In particular, one may recreate the group communicator by calling
MPI_Comm_split()
on scr_comm_world
specifying the GROUP_ID
value as the color and specifying the GROUP_RANK
value as the key.
After recreating the group communicator, one may easily find info for
the left and right neighbors.
Example redundancy descriptor configuration file entries
SCR must be configured with redundancy schemes. By default, SCR protects
against single compute node failures using XOR
, and it caches one
checkpoint in /tmp
. To specify something different, edit a
configuration file to include checkpoint descriptors. Checkpoint
descriptors look like the following.
# instruct SCR to use the CKPT descriptors from the config file
SCR_COPY_TYPE=FILE
# the following instructs SCR to run with three checkpoint configurations:
# - save every 8th checkpoint to /ssd using the PARTNER scheme
# - save every 4th checkpoint (not divisible by 8) to /ssd using XOR with
# a set size of 8
# - save all other checkpoints (not divisible by 4 or 8) to /tmp using XOR with
# a set size of 16
CKPT=0 INTERVAL=1 GROUP=NODE STORE=/tmp TYPE=XOR SET_SIZE=16
CKPT=1 INTERVAL=4 GROUP=NODE STORE=/ssd TYPE=XOR SET_SIZE=8
CKPT=2 INTERVAL=8 GROUP=SWITCH STORE=/ssd TYPE=PARTNER
First, one must set the SCR_COPY_TYPE
parameter to “FILE
”.
Otherwise, an implied checkpoint descriptor is constructed using various
SCR parameters including SCR_GROUP
, SCR_CACHE_BASE
,
SCR_COPY_TYPE
, and SCR_SET_SIZE
.
Checkpoint descriptor entries are identified by a leading CKPT
key.
The values of the CKPT
keys must be numbered sequentially starting
from 0. The INTERVAL
key specifies how often a checkpoint is to be
applied. For each checkpoint, SCR selects the descriptor having the
largest interval value that evenly divides the internal SCR checkpoint
iteration number. It is necessary that one descriptor has an interval of
1. This key is optional, and it defaults to 1 if not specified. The
GROUP
key lists the failure group, i.e., the name of the group of
processes likely to fail. This key is optional, and it defaults to the
value of the SCR_GROUP
parameter if not specified. The STORE
key
specifies the directory in which to cache the checkpoint. This key is
optional, and it defaults to the value of the SCR_CACHE_BASE
parameter if not specified. The TYPE
key identifies the redundancy
scheme to be applied. This key is optional, and it defaults to the value
of the SCR_COPY_TYPE
parameter if not specified.
Other keys may exist depending on the selected redundancy scheme. For
XOR
schemes, the SET_SIZE
key specifies the minimum number of
processes to include in each XOR
set.
Common functions
This section describes some of the most common redundancy descriptor
functions. The implementation can be found in scr.c
.
Initializing and freeing redundancy descriptors
Initialize a redundancy descriptor structure (clear its fields).
struct scr_reddesc desc;
scr_reddesc_init(&desc)
Free memory associated with a redundancy descriptor.
scr_reddesc_free(&desc)
Redundancy descriptor array
Allocate and fill in scr_reddescs
array using redundancy descriptor
hashes provided in scr_reddesc_hash
.
scr_reddescs_create()
Free the list of redundancy descriptors.
scr_reddescs_free()
Select a redundancy descriptor for a specified checkpoint id from among
the ndescs
descriptors in the array of descriptor structs pointed to
by descs
.
struct scr_reddesc* desc = scr_reddesc_for_checkpoint(ckpt, ndescs, descs)

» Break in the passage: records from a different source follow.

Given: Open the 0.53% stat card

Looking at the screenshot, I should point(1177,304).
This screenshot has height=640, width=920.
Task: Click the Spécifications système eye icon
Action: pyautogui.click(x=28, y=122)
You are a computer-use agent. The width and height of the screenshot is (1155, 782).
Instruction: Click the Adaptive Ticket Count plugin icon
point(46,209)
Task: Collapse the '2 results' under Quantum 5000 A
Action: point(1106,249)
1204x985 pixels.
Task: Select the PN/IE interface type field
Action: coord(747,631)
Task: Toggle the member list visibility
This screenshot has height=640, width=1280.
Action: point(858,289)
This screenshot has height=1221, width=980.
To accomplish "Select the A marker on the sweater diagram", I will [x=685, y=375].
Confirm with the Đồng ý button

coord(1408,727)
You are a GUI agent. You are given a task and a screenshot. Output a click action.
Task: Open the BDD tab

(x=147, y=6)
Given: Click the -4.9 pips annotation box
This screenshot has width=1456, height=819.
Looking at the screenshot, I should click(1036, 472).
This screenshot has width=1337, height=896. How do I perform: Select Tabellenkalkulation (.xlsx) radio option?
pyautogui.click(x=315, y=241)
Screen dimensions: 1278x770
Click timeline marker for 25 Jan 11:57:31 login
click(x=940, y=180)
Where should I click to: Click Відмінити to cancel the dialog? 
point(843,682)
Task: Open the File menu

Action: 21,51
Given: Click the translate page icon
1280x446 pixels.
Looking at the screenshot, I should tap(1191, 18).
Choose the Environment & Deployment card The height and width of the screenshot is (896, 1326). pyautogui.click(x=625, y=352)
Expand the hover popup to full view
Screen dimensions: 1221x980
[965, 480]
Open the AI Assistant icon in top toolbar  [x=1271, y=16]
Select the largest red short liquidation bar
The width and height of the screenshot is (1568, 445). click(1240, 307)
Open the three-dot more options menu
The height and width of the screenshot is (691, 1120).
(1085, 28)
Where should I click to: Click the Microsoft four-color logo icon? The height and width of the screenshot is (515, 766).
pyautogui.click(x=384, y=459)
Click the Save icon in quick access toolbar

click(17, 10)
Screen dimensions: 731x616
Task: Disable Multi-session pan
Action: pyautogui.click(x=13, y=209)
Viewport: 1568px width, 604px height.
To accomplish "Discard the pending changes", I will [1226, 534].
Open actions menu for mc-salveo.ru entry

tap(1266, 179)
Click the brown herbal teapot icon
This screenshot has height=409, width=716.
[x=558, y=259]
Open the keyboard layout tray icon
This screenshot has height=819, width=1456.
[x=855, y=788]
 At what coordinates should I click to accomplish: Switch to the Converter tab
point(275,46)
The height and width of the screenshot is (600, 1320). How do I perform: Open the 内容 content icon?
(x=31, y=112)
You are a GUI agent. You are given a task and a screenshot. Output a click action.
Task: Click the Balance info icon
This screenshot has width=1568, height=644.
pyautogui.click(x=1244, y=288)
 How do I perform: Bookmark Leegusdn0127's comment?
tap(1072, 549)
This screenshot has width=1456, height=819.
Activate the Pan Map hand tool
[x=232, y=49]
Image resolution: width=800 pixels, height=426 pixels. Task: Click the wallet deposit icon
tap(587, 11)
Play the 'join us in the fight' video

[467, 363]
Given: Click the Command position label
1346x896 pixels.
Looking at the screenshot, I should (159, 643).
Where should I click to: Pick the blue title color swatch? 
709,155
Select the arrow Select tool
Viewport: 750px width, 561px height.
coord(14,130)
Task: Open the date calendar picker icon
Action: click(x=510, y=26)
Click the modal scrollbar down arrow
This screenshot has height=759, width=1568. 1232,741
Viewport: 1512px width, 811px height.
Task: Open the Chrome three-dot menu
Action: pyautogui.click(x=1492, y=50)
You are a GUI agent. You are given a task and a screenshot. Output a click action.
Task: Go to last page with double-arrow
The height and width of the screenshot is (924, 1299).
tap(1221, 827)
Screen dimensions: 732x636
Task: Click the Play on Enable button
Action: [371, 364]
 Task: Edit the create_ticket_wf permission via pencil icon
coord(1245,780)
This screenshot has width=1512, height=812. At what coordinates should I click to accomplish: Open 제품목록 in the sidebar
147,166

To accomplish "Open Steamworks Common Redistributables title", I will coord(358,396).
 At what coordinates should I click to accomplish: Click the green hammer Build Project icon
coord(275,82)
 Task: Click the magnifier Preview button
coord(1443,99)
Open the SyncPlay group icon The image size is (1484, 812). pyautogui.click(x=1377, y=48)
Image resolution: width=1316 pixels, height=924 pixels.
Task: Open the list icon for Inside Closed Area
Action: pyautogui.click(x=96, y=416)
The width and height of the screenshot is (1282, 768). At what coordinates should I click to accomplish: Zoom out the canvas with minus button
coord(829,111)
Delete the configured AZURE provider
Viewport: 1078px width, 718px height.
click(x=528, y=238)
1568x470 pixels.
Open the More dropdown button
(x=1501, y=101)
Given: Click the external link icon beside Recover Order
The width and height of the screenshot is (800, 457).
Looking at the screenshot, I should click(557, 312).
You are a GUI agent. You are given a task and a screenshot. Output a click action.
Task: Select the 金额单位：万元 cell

Converting between structs and hashes
Convert a redundancy descriptor struct to its equivalent hash.
scr_reddesc_store_to_hash(desc, hash)
This function clears any entries in the specified hash before setting fields according to the struct.
Given a redundancy descriptor hash, build and fill in the fields for its equivalent redundancy descriptor struct.
scr_reddesc_create_from_hash(desc, index, hash)
This function creates a communicator for the redundancy group and fills
in neighbor information relative to the calling process. Note that this
call is collective over scr_comm_world
, because it creates a
communicator. The index value specified in the call is overridden if an
index field is set in the hash.
Interacting with filemaps
Redundancy descriptor hashes are cached in filemaps. There are functions to set, get, and unset a redundancy descriptor hash in a filemap for a given dataset id and rank id (Section Filemap redundancy descriptors). There are additional functions to extract info from a redundancy descriptor hash that is stored in a filemap.
For a given dataset id and rank id, return the base directory associated with the redundancy descriptor stored in the filemap.
char* basedir = scr_reddesc_base_from_filemap(map, dset, rank)
For a given dataset id and rank id, return the path associated with the redundancy descriptor stored in the filemap in which dataset directories are to be created.
char* dir = scr_reddesc_dir_from_filemap(map, dset, rank)
For a given dataset id and rank id, fill in the specified redundancy descriptor struct using the redundancy descriptor stored in the filemap.
scr_reddesc_create_from_filemap(map, dset, rank, desc)
Note that this call is collective over scr_comm_world
, because it
creates a communicator.